On the other end of the spectrum are Punch and Judy hitters. They go up to bat with a wet newspaper and don’t hit the ball very hard. Oftentimes their batting average hovers around the Mendoza Line (which is .200). So, to recap, a hitter sucks and is danger of being released and/or sent off to the Bush Leagues if he only gets 2 hits every 10 at bats; but if he can get 3 hits every 10 at bats, he is a Hall of Famer. Baseball is a difficult and strange game.
Okay. We have dealt with pitchers and their pitches, hitters and their hits. Now we have to deal with the fans. Like kids, they say the darndest things.
You may hear be tough with two and wonder what that means. Well, it means to battle with two strikes, trying not to get fanned. This should not be confused with let’s get two or roll a pair or twist it, all of which refer to the pitcher’s best friend, a double-play (1 pitch turns into 2 outs).
You may hear someone yell to the batter: pick a spot. This doesn’t have anything to do with measles; rather it means a batter should focus on one area, and if the pitch is in that area, they should swing away. A corollary to “pick a spot” is if it’s hangin’ you’re bangin’ which relates to the above-referenced Uncle Charlie. If the pitcher doesn’t get “on top” of the “deuce”, because of the nature of its spin, it may “hang” in the middle of the plate at which point a “stud” more often than not will hit a “seed”, and potentially “touch ‘em all”.
How about inside out. This means to keep your hands inside the baseball (i.e., your hands should stay between your body and the ball as you swing), causing the batter to hit the ball to the opposite field (i.e., right field for righties; left field for lefties).
When a lefty inside-outs a ball, he often hits it in the 5-6 hole which is the small swath of earth between the third baseman and the shortstop. Easier said (and understood) than actually done (unless you are Tony Gwynn). (Note: You never hear about the 3-4 hole.)
We often want the hitter to find a gap. And while some may do this post-game, in this context it means the hitter hits the ball to the left or right of the center fielder, to a place where the corner outfielders (i.e., right fielder and left fielder) cannot reach.
Speaking of corners, when a pitcher hits his corners or a batter takes a pitch on the corner it means that the pitcher is painting the black. Still don’t follow? Home plate is 17” wide, and retreats 8½” towards the catcher, and then meets at a point 12” later. All of the edges are black in color. When you hear any of the above, it means the pitch went through the strike zone above the black part of the plate.

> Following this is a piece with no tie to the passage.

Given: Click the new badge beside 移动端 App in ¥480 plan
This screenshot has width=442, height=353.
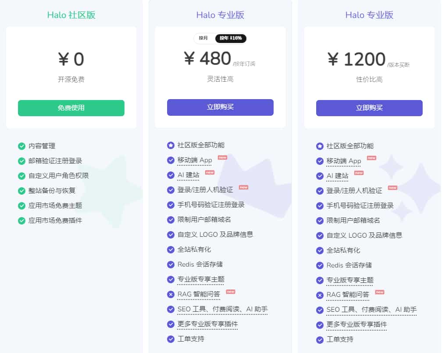Looking at the screenshot, I should tap(222, 157).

Here is one that you may not hear often, but when you do, you are thoroughly confused: infield fly. Learn this one, and you can impress your friends and neighbors alike. Simply put: runners on at least first and second base and less than two outs, the batter hits a pop fly that can reasonably be caught by an infielder. The umpire immediately calls/signals “infield fly” and the batter is automatically out (regardless of whether or not the fielder actually catches the ball). The runners are then free to run at their peril, and no force play is in effect. Quick and easy. Thank me later.
“Ah, I get it now, but what is a force play” you ask? This can either be easy or complicated. For the casual viewer/listener/reader, let’s make it easy: Is/was the runner forced to go to the next base by the batter or another runner. If yes, the defensive player need only touch the base with the ball under his control, and the runner is “forced out”. If no, the defensive player must tag the runner (while controlling the ball) before the runner reaches the base.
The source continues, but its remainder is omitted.